I hope the sandman eventually paid you a visit and you were able join the Attorney in dreamland.
I’ve done a relationship long distance, too.
In the end, Tony, it gets down to this. Will you be satisfied with familiarity, rather than intimacy?
Each member of a couple maintains his or her own life. That’s what they bring to the relationship, and they enrich each other.
But on top of that, they build something else. A thing called our life.
It is the quality of the life my husband and I build together, from scratch, that tests our love.
That’s tough to build if you’re apart. The pangs won’t stop until you fix that.
Until then, it will be you looking at the sky, and him looking at the sky. It’s the same sky, but not the same earth.
Have you been ‘keeping company’ for four years?
Time does fly.
You are right,remember you share the same sky.
Sleeplessness for me leads to…well you know.
It does help sleep!
I hope that the sandman did eventually let you and the attorney, join each other in your dreams. But until then I hope your body responded, and allowed to you make love with him in those dreams. Long distance relationships are hard, but it sounds like you two have something special, something worth preserving. Don’t lose it.
Whoa. When I feel that pull leading into that type of lonliness; I pull up and away like a pilot. I don’t have to stones to handle that depth. I scramble and distract myself(delude). Run it off, run it off.
I can relate to that. When you have someone you know you could be with and that you have been with, but you can’t be with them at times you would like. One does feel lonely.
Seems natural to long for things that you don’t have, but try to look at what you do have and this should put things into perspective.
Tony –
First I couldn’t agree more with the Honourable Husband; I was in a long distance relationship and it was hard. Perhaps the Attorney has these same pangs of loneliness…
I only see Happiness & Love for both of you, so as they say “where there’s a will, there’s a way”
You have a very nice relationship.
We miss the ones we love. We miss them when they are distant. We miss them when they are gone home to be with those that have gone on before. Love is doubled edged but love is better, more joyful than any moment of its absence. To be aware of the separation is in fact the most intense reminder that we love. That feeling is the purest representation of the connection we have with those we cherish. That is not sadness or longing in your bones. It is the recognition that you have a partner in life and in love.

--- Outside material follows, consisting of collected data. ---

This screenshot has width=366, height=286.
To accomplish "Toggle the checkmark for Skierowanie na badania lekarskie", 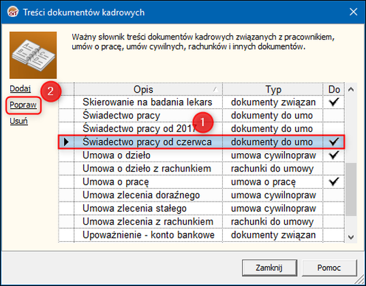I will (333, 102).
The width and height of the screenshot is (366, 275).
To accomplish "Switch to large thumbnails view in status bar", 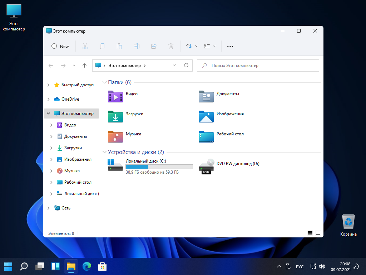I will tap(318, 233).
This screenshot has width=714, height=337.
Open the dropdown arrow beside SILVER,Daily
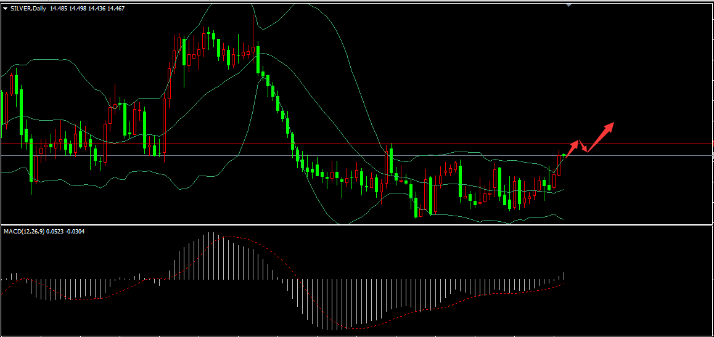pyautogui.click(x=6, y=9)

Miles away maybe but just as easily across the room.
We all get a bit lonely from time to time. Hope you’re feeling better now.
Aww. You’re such a softy.
Btw, happy belated birthday bro
I grew up in a family of seven siblings, but also was essentially a loner. I like and enjoy company, but I feel very comfortable being alone. I think this is rare though, as I see many of my single friends suffering in their loneliness. Sometimes I feel like the lucky one.
Been quiet for a month now…… kind of scarey….. hope you, the attorney and granny are ok…..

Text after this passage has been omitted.